I am currently doing this! Working on an MMO game server implemented in Elixir. It works AMAZING and you get so much extra observability and reliability features for FREE.
I don't know why its not more popular. Before I started the project, some people said that BeamVM would not cut it for performance. But this was not true. For many types of games, we are not doing expensive computation on each tick. Rather its just checking rules for interactions between clients and some quick AABB + visibility checks.
I distinctly remembered that Eve Online was in Erlang, went to go find sources and found out I was 100% wrong. But I did find this thread about a game called "Vendetta Online" that has Erlang... involved, though the blog post with details seems to be gone. Anyway, enjoy! http://lambda-the-ultimate.org/node/2102
You'll never get a modern FPS gameserver with good performance written in a GC language. Erlang is also pretty slow, it's Python like performance. Very far from C#, Go and Java.
The other reason is that the client and the server have to be written in the same language.
> The other reason is that the client and the server have to be written in the same language.
This isn't true at all.
Sure, it can help to have both client and server built using the same engine or framework, but it's not a hard requirement.
Heck, the fact that you can have browser-based games when the server is written in Python is proof enough that they don't need to be the same language.
Mobile users will hate you when your game drains their battery much faster than it should.
> I'm talking about AAA online games here, which 99% are built in c++ and the rest in c#.
It still doesn't apply. There's absolutely nothing stopping you from having a server written in Java with a game client written in C#, C++, or whatever.
I'm really curious why you think client and server must be written in the same language. A TCP socket is a TCP socket. It doesn't matter what language opens the connection. You can send bytes down from one side and decode them on the other. I mean, sure, if you're writing the server in Java and use the language's object serialization functions to encode them, you might have a hard time decoding them on the other side if the client is in C, but the answer then is to not use Java's object serialization functions. You'll roll your own method of sending updates between client and server.
Because games are built with engines, and you're not going to re-implement all the simulation / systems in a different engine or language. Why would you? A gameserver is basically a game client stripped from rendering with a bit more logic.
I'm talking real time games here, not an .io game over websocket/json.
I don't know about Erlang, but in other GC languages I've used, the GC only matters if you allocate; if you pre-allocate all of your buffers when the game is created, the GC doesn't matter. The other points remain true though.
I've been told that Erlang is somewhat popular for matchmaking servers. It ran the Call of Duty matchmaking at one point. Not the actual game servers though - those are almost certainly C++ for perf reasons.

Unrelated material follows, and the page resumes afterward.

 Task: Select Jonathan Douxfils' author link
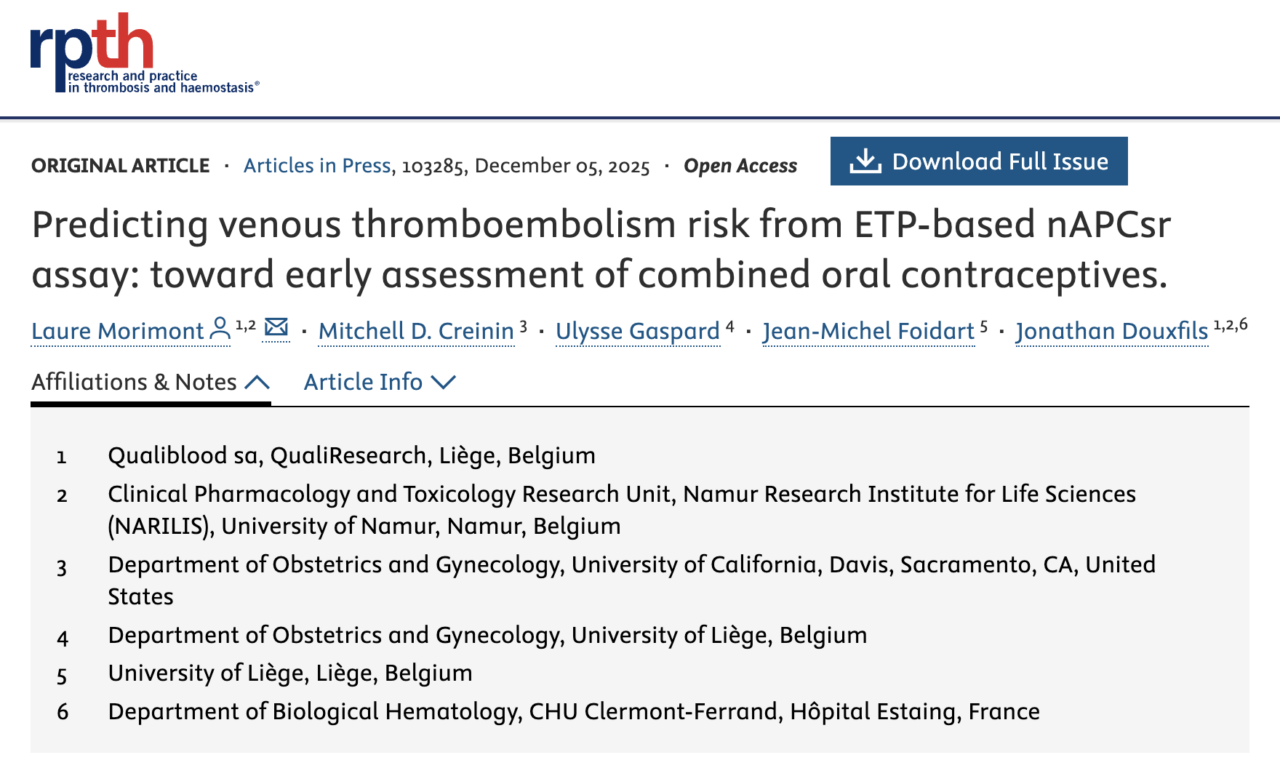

Network connection, lobby, matchmaking, leaderboards or even chats, yes. But the actual simulation, probably not for fast paced twitchy shooter.
Also not just for performance reasons, I wouldn’t call BeamVM hard realtime, but also for code. Your game server would usually be the client but headless (without rendering). Helps with reuse and architecture.
In the case of Call of Duty: Black Ops 1. Thee matchmaking + leaderboards system was implemented by DemonWare (3rd party) in Erlang.
Erlang actually has good enough performance for many types of multiplayer games. Though you are correct that it may not cut it for fast paced twitch shooters. Well...I'm not exactly sure about that. You can offload lots of expensive physics computations to NIF's. In my game the most expensive computation is AI path-finding. Though this never occurs on the main simulation tick. Other processes run this on their own time.
The biggest hurdle to a game server written entire on the BEAM is the GC. GC pauses just take too much time, and when you need to get out (for example) 120 updates per second, you can't afford it. Even offloading stuff to C or C++ does not save you, because you either have to use the GC, do a copy, or both.
Game servers typically use very cheap memory allocation techniques like arenas and utilize DOD. It's not uncommon for a game server simulation to be just a bunch of arrays that you grow, never shrink, and then reset at the end of the game.
Good point. Yeah I guess it wouldn't cut it for any fast-paced twitch shooter. Especially with a 120 update per second deadline. A non-deterministic GC pause could have disastorous effects, especially in a tense shootout. I don't know much about GC theory but the GC in BEAM is per process and heap-based? I'm not sure exactly what that entails, but can you not structure the main simulation process to take advantage of this fact?
I find myself interested in developing multi-player simulations with more flexible deadlines. My MMO runs at 10 ticks. And its not twitch-based. So the main simulation process can have pauses and it wouldn't have a big impact on gameplay. Though this has never occurred.
As long as: (tick process time) + (send update to clients) + (gc pause) < 100ms, everything is fine?. (My assumption).
Btw what does DOD mean? Is it Data on Demand? Since my game is persistent I can't reset arrays at some match end state. So I store things either in maps on the main server process or I store it in the dedicated client process state (can only be updated via server process).
I don't know why its not more popular. Before I started the project, some people said that BeamVM would not cut it for performance. But this was not true. For many types of games, we are not doing expensive computation on each tick. Rather its just checking rules for interactions between clients and some quick AABB + visibility checks.